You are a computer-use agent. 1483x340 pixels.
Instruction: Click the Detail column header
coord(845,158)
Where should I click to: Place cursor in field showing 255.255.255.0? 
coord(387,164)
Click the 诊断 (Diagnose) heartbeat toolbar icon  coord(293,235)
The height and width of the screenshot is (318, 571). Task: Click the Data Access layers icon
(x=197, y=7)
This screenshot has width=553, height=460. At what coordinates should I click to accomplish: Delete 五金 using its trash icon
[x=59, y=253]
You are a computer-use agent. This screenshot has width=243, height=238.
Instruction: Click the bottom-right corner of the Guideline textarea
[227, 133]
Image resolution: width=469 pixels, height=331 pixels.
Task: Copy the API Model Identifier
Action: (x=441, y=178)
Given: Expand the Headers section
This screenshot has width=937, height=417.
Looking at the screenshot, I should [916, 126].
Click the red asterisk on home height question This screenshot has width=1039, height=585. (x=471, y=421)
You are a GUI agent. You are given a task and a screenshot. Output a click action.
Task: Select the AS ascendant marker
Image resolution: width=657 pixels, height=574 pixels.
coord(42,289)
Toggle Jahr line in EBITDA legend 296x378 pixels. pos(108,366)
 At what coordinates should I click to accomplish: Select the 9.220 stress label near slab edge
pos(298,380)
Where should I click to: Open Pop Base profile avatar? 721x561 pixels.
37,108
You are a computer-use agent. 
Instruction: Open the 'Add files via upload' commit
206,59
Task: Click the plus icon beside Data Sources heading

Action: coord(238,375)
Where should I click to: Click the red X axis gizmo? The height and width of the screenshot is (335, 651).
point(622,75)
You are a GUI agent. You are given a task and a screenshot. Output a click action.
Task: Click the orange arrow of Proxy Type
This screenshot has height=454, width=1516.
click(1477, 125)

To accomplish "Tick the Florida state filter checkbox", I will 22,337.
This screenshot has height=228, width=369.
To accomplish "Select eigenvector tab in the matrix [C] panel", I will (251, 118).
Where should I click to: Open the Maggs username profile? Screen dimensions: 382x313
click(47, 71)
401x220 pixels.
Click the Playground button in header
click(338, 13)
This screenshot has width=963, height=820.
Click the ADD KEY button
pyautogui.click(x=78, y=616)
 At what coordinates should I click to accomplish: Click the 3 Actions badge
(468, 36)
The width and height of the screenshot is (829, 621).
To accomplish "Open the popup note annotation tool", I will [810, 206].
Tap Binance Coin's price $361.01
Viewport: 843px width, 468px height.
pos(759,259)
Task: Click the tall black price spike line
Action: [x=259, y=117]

### Task description
Identify every line in the listing above that contains the word "computer", and copy each one in full.

### Correct response
You are a computer-use agent. 1483x340 pixels.
You are a computer-use agent. This screenshot has width=243, height=238.
You are a computer-use agent. 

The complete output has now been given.